_Materials provided_
▼

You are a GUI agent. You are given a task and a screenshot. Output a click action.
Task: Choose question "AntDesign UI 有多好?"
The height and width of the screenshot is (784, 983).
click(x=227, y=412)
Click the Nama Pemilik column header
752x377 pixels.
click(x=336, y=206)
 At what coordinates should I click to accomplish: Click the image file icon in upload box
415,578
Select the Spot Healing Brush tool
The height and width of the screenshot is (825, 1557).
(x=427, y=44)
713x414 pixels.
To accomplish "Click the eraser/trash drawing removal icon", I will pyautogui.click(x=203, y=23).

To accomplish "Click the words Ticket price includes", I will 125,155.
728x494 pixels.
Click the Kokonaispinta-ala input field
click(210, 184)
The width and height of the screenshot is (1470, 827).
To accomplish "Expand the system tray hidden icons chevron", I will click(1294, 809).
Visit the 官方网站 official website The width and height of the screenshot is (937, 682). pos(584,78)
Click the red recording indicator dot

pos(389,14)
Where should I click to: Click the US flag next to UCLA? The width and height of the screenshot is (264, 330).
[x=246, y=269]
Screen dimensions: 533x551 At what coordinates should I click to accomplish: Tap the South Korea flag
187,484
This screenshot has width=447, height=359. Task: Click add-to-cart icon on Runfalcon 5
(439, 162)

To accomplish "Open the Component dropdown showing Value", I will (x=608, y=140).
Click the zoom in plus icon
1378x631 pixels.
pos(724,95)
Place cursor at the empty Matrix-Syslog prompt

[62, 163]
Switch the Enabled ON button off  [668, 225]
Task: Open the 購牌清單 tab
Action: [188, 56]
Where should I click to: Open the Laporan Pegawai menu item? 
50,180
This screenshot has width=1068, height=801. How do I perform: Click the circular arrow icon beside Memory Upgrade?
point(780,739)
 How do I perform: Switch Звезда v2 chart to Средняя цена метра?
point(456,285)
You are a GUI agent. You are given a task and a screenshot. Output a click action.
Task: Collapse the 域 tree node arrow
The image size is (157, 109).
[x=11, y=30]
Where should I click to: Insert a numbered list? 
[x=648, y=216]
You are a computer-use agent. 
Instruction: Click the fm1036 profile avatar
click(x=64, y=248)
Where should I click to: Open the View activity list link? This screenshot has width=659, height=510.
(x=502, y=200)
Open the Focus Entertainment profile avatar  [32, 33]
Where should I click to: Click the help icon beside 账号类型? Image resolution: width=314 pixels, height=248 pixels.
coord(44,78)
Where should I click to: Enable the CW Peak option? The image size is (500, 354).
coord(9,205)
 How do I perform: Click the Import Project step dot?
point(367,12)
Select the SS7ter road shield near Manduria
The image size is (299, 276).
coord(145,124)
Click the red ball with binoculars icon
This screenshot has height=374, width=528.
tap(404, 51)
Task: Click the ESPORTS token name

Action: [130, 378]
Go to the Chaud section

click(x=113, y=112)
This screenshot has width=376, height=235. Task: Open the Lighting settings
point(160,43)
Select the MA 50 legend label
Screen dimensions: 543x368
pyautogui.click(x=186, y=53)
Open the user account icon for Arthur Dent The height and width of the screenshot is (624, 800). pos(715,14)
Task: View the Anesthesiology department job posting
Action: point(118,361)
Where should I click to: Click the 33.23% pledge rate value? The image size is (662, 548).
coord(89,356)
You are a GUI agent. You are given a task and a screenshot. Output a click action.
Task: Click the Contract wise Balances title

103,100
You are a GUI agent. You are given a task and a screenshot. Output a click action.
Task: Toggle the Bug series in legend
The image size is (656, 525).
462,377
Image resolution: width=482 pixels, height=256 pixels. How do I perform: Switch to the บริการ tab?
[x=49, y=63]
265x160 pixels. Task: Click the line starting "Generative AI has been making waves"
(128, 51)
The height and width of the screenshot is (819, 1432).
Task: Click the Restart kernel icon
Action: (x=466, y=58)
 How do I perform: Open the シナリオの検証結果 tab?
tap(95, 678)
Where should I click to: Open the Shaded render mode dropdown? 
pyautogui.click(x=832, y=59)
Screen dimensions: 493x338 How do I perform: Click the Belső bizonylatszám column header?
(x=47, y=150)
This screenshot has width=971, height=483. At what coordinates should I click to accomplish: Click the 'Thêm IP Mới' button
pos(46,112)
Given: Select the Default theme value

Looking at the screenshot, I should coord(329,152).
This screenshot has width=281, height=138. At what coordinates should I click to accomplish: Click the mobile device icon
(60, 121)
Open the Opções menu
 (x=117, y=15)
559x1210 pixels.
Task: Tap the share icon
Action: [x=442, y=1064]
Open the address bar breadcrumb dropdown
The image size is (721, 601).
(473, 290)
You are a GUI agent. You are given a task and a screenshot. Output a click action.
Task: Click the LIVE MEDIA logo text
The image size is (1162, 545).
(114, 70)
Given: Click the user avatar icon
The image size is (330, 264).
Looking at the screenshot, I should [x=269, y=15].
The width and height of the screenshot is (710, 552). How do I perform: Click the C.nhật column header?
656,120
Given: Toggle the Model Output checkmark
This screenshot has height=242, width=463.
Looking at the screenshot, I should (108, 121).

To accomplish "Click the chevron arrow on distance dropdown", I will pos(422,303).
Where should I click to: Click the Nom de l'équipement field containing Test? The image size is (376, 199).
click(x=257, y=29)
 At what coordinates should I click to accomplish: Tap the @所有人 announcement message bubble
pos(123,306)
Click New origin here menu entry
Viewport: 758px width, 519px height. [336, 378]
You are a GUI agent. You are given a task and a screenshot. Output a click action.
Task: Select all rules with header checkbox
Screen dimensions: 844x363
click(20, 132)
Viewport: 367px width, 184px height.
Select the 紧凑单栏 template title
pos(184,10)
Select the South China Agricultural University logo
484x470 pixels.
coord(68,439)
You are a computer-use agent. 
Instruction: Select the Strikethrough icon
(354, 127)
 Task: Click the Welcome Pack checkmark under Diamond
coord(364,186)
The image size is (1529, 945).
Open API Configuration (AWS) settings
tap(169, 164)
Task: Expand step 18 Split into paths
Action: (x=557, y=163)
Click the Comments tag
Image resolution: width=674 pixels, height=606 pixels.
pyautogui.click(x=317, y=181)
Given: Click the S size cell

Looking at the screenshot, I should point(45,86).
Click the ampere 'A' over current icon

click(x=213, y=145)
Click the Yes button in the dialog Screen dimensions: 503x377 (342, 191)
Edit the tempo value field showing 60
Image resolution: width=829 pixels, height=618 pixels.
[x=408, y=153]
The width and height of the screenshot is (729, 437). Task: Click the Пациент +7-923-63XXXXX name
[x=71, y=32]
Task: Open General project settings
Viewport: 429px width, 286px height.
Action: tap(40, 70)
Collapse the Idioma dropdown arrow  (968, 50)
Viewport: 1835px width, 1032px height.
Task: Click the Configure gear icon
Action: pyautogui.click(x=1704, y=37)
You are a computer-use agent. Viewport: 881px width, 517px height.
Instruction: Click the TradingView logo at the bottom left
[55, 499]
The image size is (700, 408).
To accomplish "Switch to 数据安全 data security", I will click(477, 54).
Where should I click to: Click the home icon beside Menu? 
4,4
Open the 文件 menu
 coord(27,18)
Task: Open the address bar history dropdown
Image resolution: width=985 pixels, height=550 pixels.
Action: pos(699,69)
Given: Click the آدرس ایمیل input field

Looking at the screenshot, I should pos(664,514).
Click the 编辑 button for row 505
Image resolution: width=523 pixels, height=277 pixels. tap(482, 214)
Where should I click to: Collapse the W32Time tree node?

▲

The required output is the exact run of lines from the beginning of the records to the line with "The width and height of the screenshot is (1470, 827).", that line included.

You are a GUI agent. You are given a task and a screenshot. Output a click action.
Task: Choose question "AntDesign UI 有多好?"
The height and width of the screenshot is (784, 983).
click(x=227, y=412)
Click the Nama Pemilik column header
752x377 pixels.
click(x=336, y=206)
 At what coordinates should I click to accomplish: Click the image file icon in upload box
415,578
Select the Spot Healing Brush tool
The height and width of the screenshot is (825, 1557).
(x=427, y=44)
713x414 pixels.
To accomplish "Click the eraser/trash drawing removal icon", I will pyautogui.click(x=203, y=23).

To accomplish "Click the words Ticket price includes", I will 125,155.
728x494 pixels.
Click the Kokonaispinta-ala input field
click(210, 184)
The width and height of the screenshot is (1470, 827).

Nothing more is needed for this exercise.